>> START EXCERPTED TEXT

Help with speeding up the search and creating custom loss function expression #905

skadoosh-MC · 2025-05-01T16:15:05Z

skadoosh-MC
May 1, 2025

Hi,

I usually run PySR on an HPC and let it run for 4 days at a time but I find that the loss is still quite large and the equations haven't evolved as much as I wanted them to. I've been reading and implementing the tips from Astroautomata, like turning on turbo, bumper and batching, keeping the operators simple, keeping a large ncycles_per_iteration, etc. One thing I would like to mention here is that I've kept a large maxsize since I'd like more complex equations (I know this can slow the process down a little bit). I've even downsampled the number of points in my dataset. Do you have any other suggestions that could help speed up the search?

My second question is, is there a way to save a model and then continue training from where it stopped?

Below is what my hyperparameters look like -

# loss is defined before the regressor object

model_pk = PySRRegressor(
            binary_operators=["+", "-", "*", "/", "^"],        
            constraints={'^': (-1, 1)},         
            unary_operators=["square"],
            elementwise_loss=elementwise_loss,     
            niterations=1000,
            populations=200,
            population_size=300,             
            maxsize=70,            	
            maxdepth=20,   		
            timeout_in_seconds=345600,     # 4 days
            ncycles_per_iteration=3000,
            weight_optimize=0.001,
            weight_add_node=0.004522835200528927,
            weight_insert_node=27.524411192119594,
            weight_mutate_constant=3.4908752644974177,
            weight_mutate_operator=0.005418386628230309,
            weight_do_nothing=0.001374964776098089,
            fraction_replaced=0.013374993832223066,
            fraction_replaced_hof=0.030981822809764206,
            procs=40,    	  # cores in a node 
            batching=True,
            turbo=True,
	    bumper=True   
)

Any help will be appreciated!! Thank you in advance : D

MilesCranmer · 2025-05-01T18:23:28Z

MilesCranmer
May 1, 2025
Maintainer

A few tips:

Don't use square as an operator if you are also using ^ since they are degenerate with eachother.
I would impose stricter constraints on operators such as / and ^.
Since you are using a larger maxsize you could experiment with providing a parsimony. As I say on the tuning page, I like to set this to 0.1x the top loss I would expect for a particular problem.
Experiment with batch size.

>> END EXCERPTED TEXT
>> START GIVEN DATA

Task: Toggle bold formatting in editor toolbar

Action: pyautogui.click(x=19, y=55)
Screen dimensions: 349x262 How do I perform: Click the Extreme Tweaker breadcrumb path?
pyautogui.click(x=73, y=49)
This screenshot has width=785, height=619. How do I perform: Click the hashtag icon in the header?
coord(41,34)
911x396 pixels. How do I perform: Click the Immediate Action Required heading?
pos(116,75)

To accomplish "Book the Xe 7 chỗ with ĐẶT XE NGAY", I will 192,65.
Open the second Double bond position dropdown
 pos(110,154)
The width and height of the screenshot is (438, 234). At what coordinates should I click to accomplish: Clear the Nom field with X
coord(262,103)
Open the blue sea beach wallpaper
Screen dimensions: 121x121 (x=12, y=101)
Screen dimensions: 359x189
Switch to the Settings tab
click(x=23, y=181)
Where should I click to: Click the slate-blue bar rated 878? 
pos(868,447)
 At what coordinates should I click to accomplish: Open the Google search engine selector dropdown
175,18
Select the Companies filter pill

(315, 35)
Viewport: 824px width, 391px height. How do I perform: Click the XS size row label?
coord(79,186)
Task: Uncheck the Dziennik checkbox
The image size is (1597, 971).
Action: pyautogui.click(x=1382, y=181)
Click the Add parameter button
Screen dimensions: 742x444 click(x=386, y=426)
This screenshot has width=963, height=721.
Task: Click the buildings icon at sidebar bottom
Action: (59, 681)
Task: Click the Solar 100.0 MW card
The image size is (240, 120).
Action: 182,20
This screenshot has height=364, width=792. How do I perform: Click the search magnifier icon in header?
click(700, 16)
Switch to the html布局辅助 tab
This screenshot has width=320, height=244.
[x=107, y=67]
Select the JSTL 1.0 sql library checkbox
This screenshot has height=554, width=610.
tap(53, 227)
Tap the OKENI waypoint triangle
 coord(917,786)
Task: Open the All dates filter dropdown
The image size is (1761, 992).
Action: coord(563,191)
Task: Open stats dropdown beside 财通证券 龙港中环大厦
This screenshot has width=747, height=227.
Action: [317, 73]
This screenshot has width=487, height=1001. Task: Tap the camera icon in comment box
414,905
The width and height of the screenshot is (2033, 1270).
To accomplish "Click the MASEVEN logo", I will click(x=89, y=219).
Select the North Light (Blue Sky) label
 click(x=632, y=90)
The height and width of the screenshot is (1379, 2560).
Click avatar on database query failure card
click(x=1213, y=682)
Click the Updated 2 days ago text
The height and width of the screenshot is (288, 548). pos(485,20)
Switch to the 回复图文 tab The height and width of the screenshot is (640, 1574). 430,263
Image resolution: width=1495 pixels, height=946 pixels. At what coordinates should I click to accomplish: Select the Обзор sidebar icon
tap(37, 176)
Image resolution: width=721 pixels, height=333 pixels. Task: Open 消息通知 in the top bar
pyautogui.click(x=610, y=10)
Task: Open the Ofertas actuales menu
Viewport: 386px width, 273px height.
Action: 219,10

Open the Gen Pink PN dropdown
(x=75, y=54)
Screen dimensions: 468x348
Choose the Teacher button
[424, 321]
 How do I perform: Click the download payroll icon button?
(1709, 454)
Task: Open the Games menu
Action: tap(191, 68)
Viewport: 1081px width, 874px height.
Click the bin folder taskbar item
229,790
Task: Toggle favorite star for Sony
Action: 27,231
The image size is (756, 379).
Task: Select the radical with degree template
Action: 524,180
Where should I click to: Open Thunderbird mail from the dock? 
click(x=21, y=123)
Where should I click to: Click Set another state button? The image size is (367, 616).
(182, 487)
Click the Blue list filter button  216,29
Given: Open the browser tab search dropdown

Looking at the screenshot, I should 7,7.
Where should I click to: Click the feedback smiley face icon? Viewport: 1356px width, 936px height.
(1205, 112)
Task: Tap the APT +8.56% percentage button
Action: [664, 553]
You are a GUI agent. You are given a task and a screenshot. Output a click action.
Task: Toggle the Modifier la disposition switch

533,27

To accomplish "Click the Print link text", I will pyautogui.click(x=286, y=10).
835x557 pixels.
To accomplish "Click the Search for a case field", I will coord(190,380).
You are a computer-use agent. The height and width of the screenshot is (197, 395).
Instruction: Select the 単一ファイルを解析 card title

>> END GIVEN DATA

Answer these questions from the PySR forum thread:
1. How long does the poster usually let PySR run on the HPC at a time?
2. What value is maxsize set to in the hyperparameters?
3. What multiple of the top expected loss does the maintainer like to use when setting parsimony?

__THE ANSWER__:
1. Four days.
2. 70.
3. 0.1x.